Opinion
2014-09-24
Lynn W.L. Fahey, New York, N.Y. (Warren S. Landau of counsel), for appellant. Kenneth P. Thompson, District Attorney, Brooklyn, N.Y. (Leonard Joblove, Ruth E. Ross, and Marie–Claude P. Wrenn–Myers of counsel), for respondent.
Lynn W.L. Fahey, New York, N.Y. (Warren S. Landau of counsel), for appellant. Kenneth P. Thompson, District Attorney, Brooklyn, N.Y. (Leonard Joblove, Ruth E. Ross, and Marie–Claude P. Wrenn–Myers of counsel), for respondent.
PETER B. SKELOS, J.P., L. PRISCILLA HALL, COLLEEN D. DUFFY, and BETSY BARROS, JJ.
Appeal by the defendant from a judgment of the Supreme Court, Kings County (Morgenstern, J.), rendered March 7, 2012, convicting him of attempted assault in the third degree, menacing in the third degree, attempted criminal obstruction of breathing or blood circulation, and harassment in the second degree, after a nonjury trial, and imposing sentence.
ORDERED that the judgment is affirmed.
The defendant's challenge to the legal sufficiency of the evidence is unpreserved for appellate review, since he failed to move for a trial order of dismissal based on the error he now claims ( seeCPL 470.05 [2]; People v. Hawkins, 11 N.Y.3d 484, 492, 872 N.Y.S.2d 395, 900 N.E.2d 946; People v. Gumbs, 58 A.D.3d 641, 641, 871 N.Y.S.2d 347; People v. Crawford, 38 A.D.3d 680, 681, 832 N.Y.S.2d 254). In any event, viewing the evidence in the light most favorable to the prosecution ( see People v. Contes, 60 N.Y.2d 620, 467 N.Y.S.2d 349, 454 N.E.2d 932), we find that it was legally sufficient to establish beyond a reasonable doubt the defendant's guilt of attempted assault in the third degree ( see Matter of Tiffany D., 29 A.D.3d 693, 814 N.Y.S.2d 719; Matter of Eric C., 281 A.D.2d 543, 544, 722 N.Y.S.2d 61), menacing in the third degree ( see People v. Bracey, 41 N.Y.2d 296, 392 N.Y.S.2d 412, 360 N.E.2d 1094; Matter of Monay W., 33 A.D.3d 809, 822 N.Y.S.2d 613), attempted criminal obstruction of breathing or blood circulation ( see People v. Wertman, 114 A.D.3d 1279, 980 N.Y.S.2d 688; People v. Carte, 113 A.D.3d 191, 976 N.Y.S.2d 594), and harassment in the second degree (People v. Rodriguez, 111 A.D.3d 856, 975 N.Y.S.2d 132; People v. Mollaie, 81 A.D.3d 1448, 916 N.Y.S.2d 726).

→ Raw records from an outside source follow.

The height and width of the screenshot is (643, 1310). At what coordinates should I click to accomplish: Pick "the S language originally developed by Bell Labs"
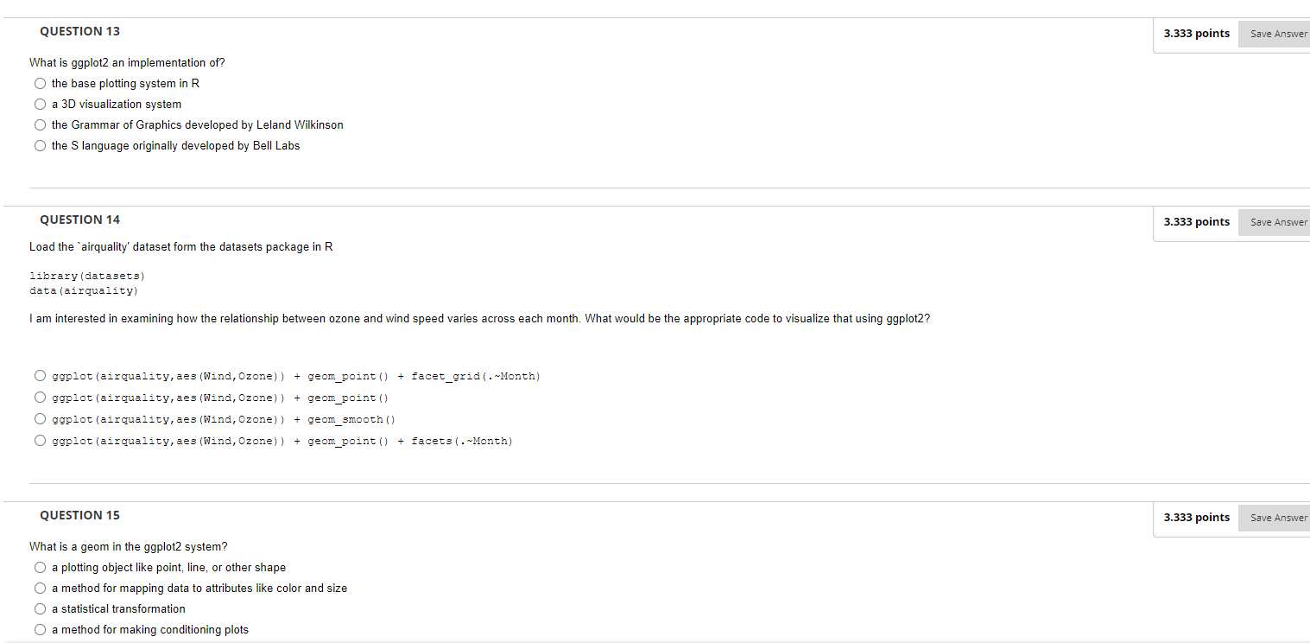pyautogui.click(x=40, y=145)
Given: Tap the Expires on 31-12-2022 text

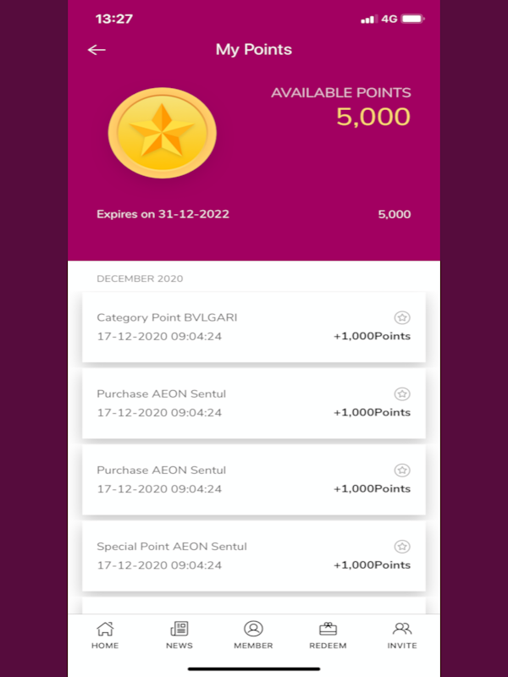Looking at the screenshot, I should 163,214.
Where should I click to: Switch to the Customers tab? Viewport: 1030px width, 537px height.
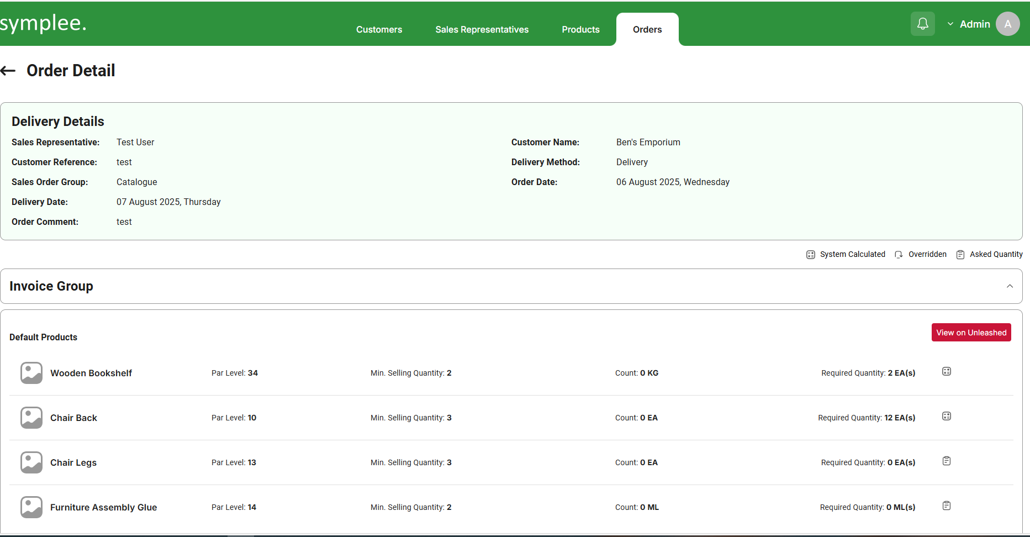point(379,30)
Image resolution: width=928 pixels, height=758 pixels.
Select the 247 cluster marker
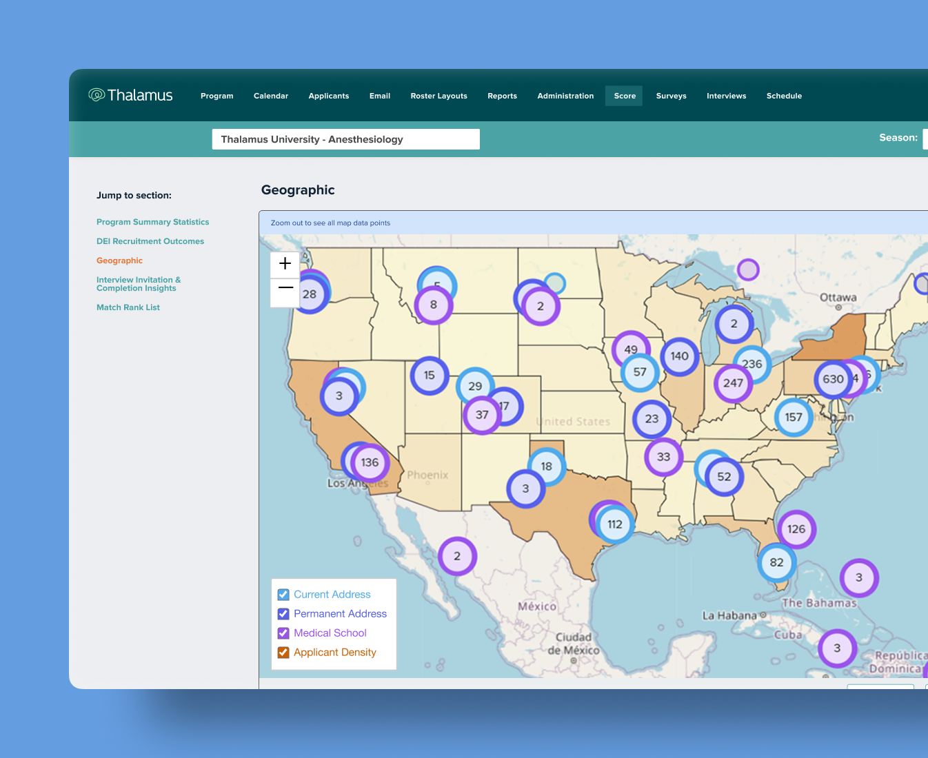pos(733,383)
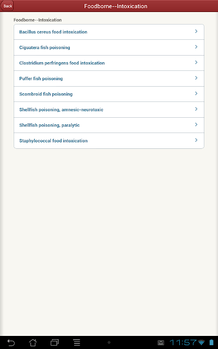Open Staphylococcal food intoxication entry
Screen dimensions: 218x349
pyautogui.click(x=109, y=141)
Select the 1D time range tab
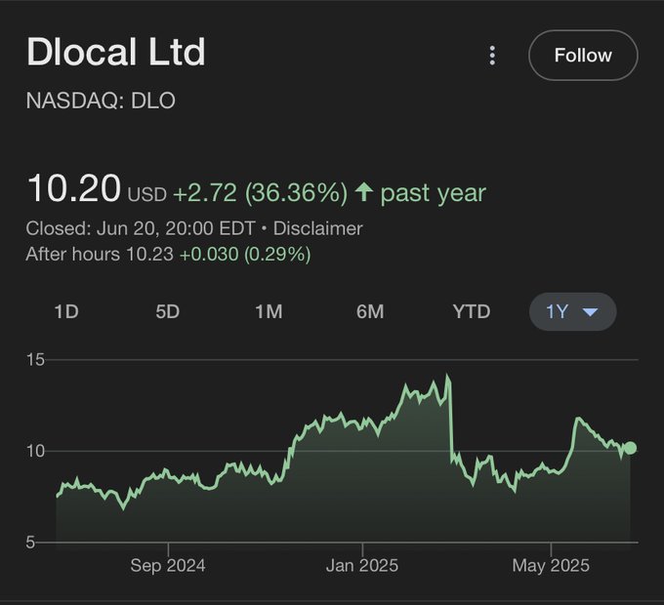Viewport: 664px width, 605px height. (x=66, y=312)
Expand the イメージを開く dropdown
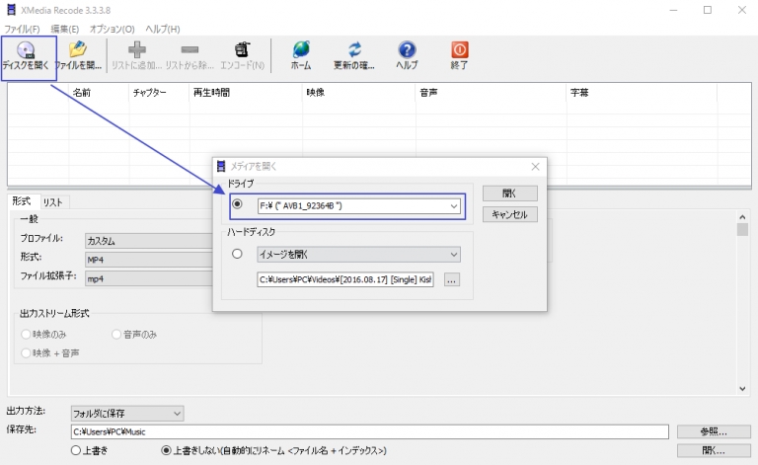Viewport: 758px width, 465px height. (x=453, y=255)
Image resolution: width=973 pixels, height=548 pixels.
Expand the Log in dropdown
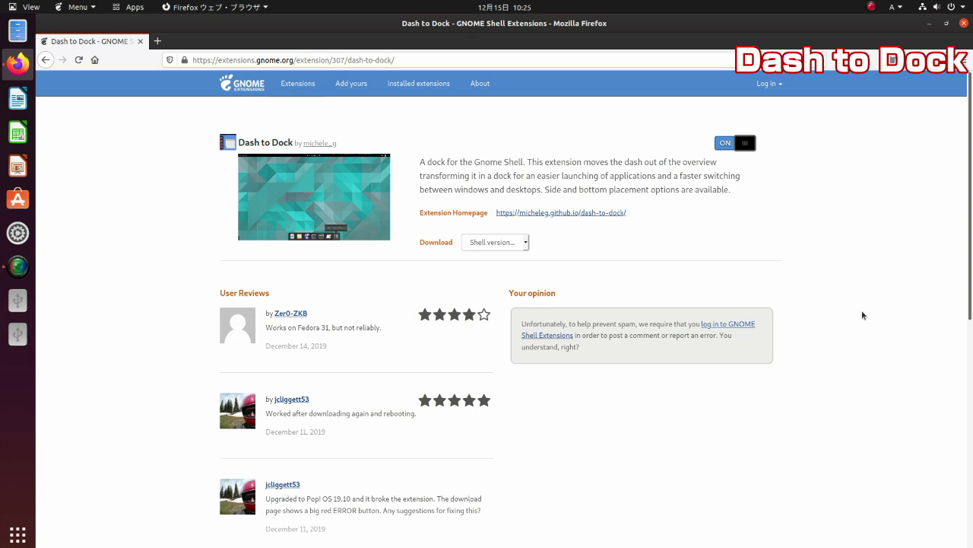tap(769, 84)
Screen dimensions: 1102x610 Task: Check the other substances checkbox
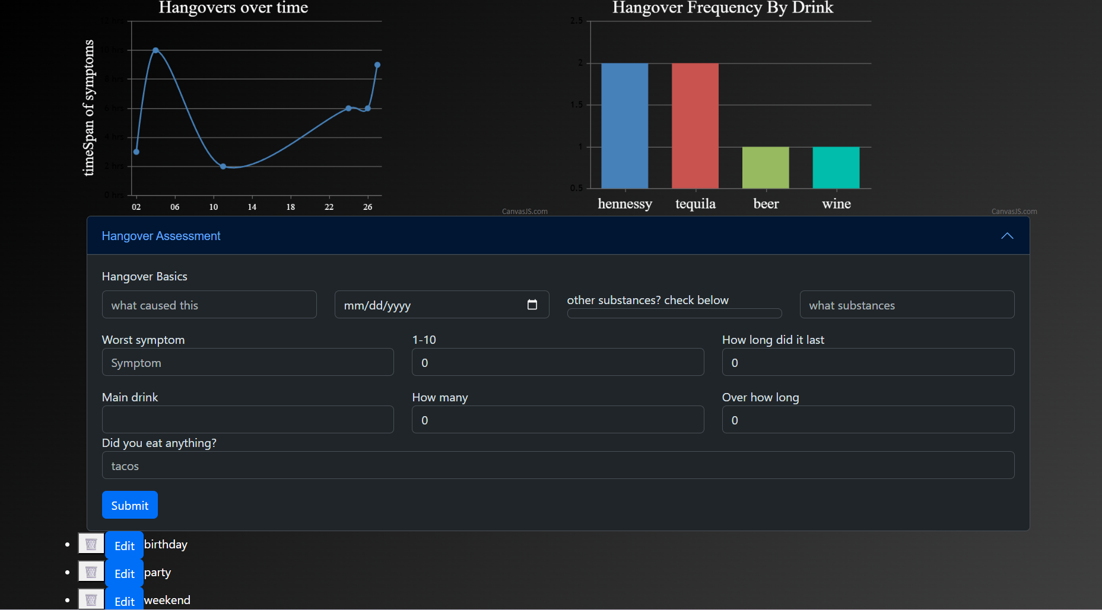pos(674,313)
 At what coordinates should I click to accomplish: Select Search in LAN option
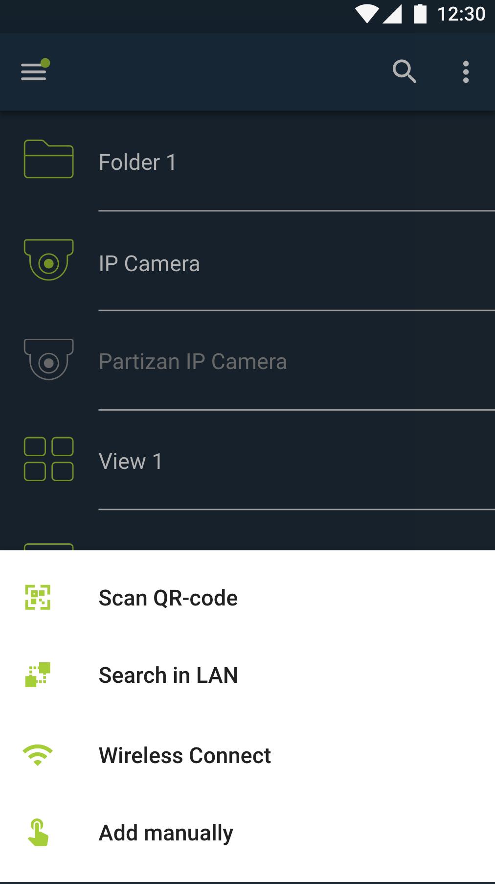168,675
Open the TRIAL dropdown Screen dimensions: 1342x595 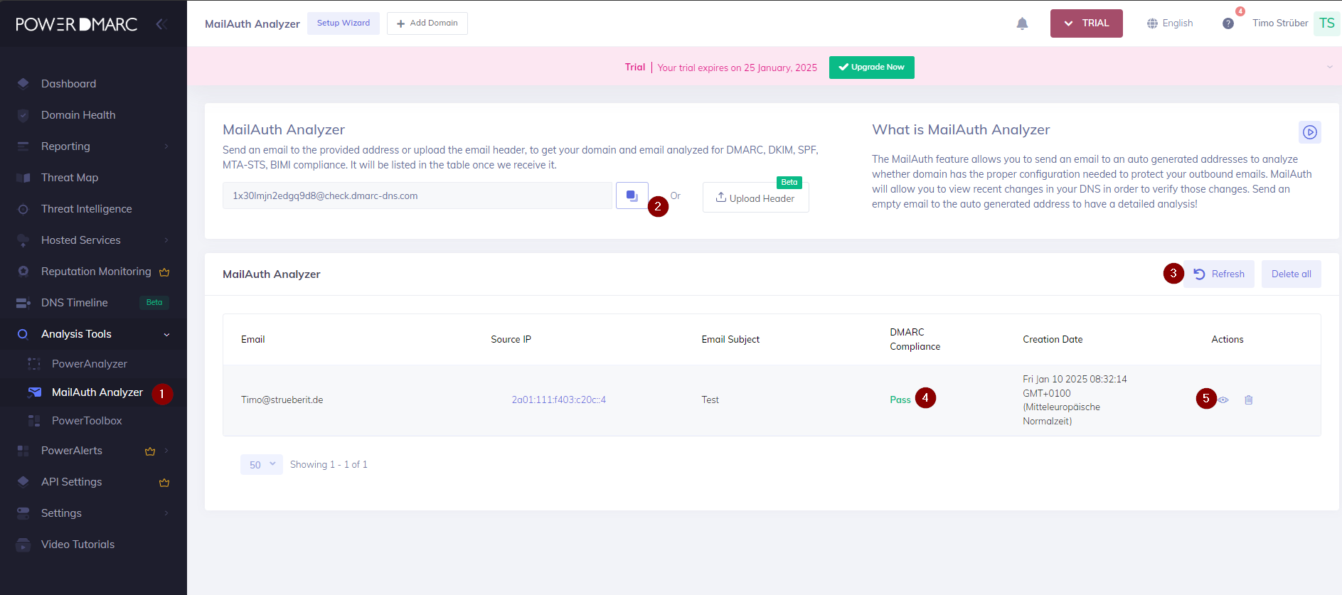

In fulfilling our responsibility to conduct an independent review of the weight of the evidence ( seeCPL 470.15[5]; People v. Danielson, 9 N.Y.3d 342, 849 N.Y.S.2d 480, 880 N.E.2d 1), we nevertheless accord great deference to the jury's opportunity to view the witnesses, hear the testimony, and observe demeanor ( see People v. Mateo, 2 N.Y.3d 383, 410, 779 N.Y.S.2d 399, 811 N.E.2d 1053; People v. Bleakley, 69 N.Y.2d 490, 495, 515 N.Y.S.2d 761, 508 N.E.2d 672). Upon reviewing the record here, we are satisfied that the verdict of guilt was not against the weight of the evidence ( see People v. Romero, 7 N.Y.3d 633, 826 N.Y.S.2d 163, 859 N.E.2d 902).